The 1999 Institute of Medicine report
To Err is Human set off a wave of efforts to reduce errors and increase patient safety around the nation. In Washington state, the leaders of this effort have included Diane Cecchettini, president and CEO of MultiCare Health System in Tacoma, who in 2005 helped to launch the Patient Safety Program at Washington State Hospital Association.
The statewide effort called Safe Table Learning Collaboratives joined together all 97 community hospitals in Washington state to share best practices in improving care. “Statewide collaboration in patient safety was new,” wrote Cecchettini and two co-authors in The Joint Commission Journal on Quality and Patient Safety in May 2011. “Hospitals are often competitors—for patients, physicians, nurses and financing. Washington hospitals recognized the need to set competition aside and help one another achieve high-quality, safe care.”
For her efforts, Cecchettini, 65, in 2011 received the WSHA's Joe Hopkins Memorial Award, which recognizes those who show leadership, warm, persistence, insight, hard work and good humor. Now, she's one of 10 finalists for
Modern Healthcare's 2013 Community Leadership Award.

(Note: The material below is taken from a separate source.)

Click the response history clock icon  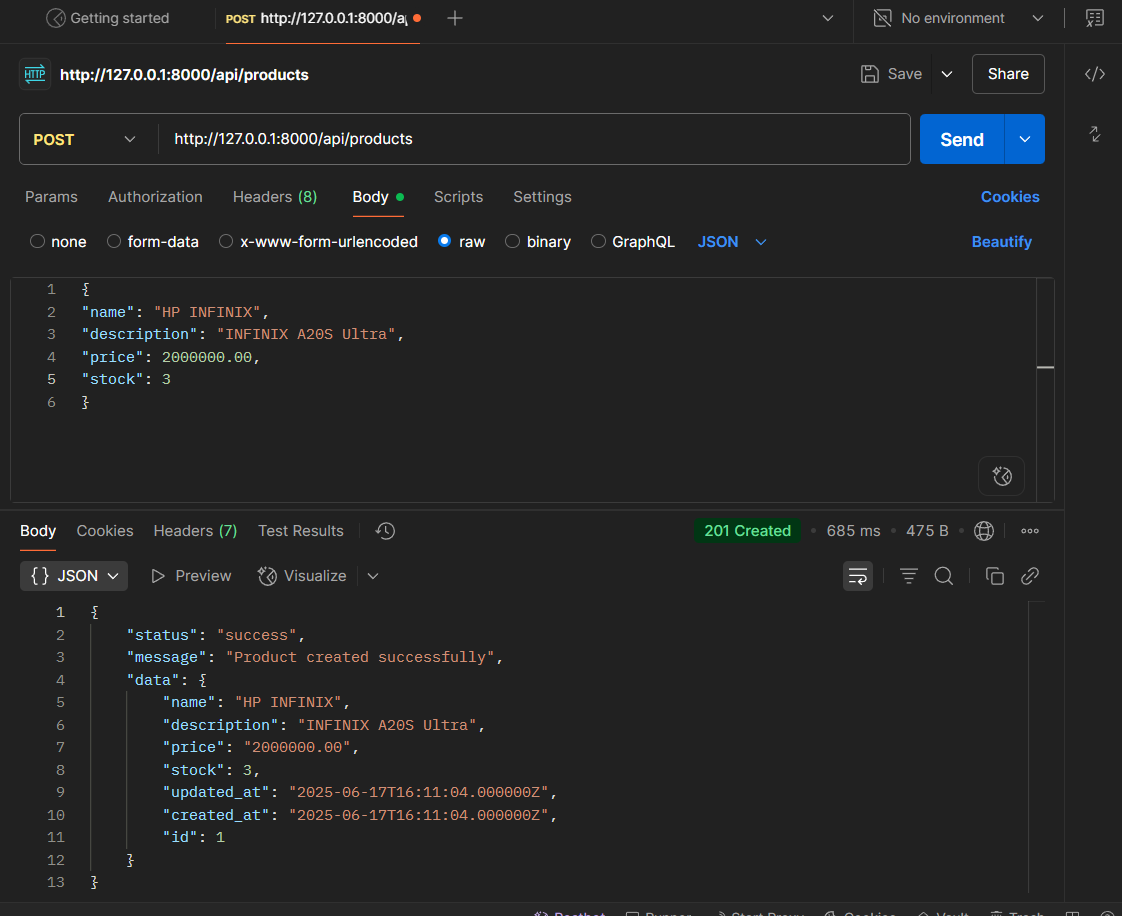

“No one at the time could have possibly imagined the success that would follow with hospitals collaborating across the entire state to improve patient care,” wrote Harry Geller, administrator at Othello Community Hospital, in his nominating letter to the WSHA in 2011. As hospitals have adopted rapid-response teams and hand hygiene compliance protocols, Geller wrote, central-line infections decreased by 64% and ventilator-associate pneumonia has been cut by 58%. This has saved an estimated 1,500 lives and improved the quality of thousands more, he said.
Cecchettini's community service has gone beyond the WSHA and its patient-safety efforts: She also serves on the Executive Council for a Greater Tacoma and has been a champion of the Courage Classic Bicycle Tour, a fundraising effort began more than two decades ago that supports the Rotary Endowment for the Intervention and Prevention of Child Abuse and Neglect.
Cecchettini has forged partnerships with local organizations to help stop the cycle of child abuse in MultiCare's service area, she's actively worked to raise funds for the cause—and she participates every year in the three-day, 173-mile bike ride.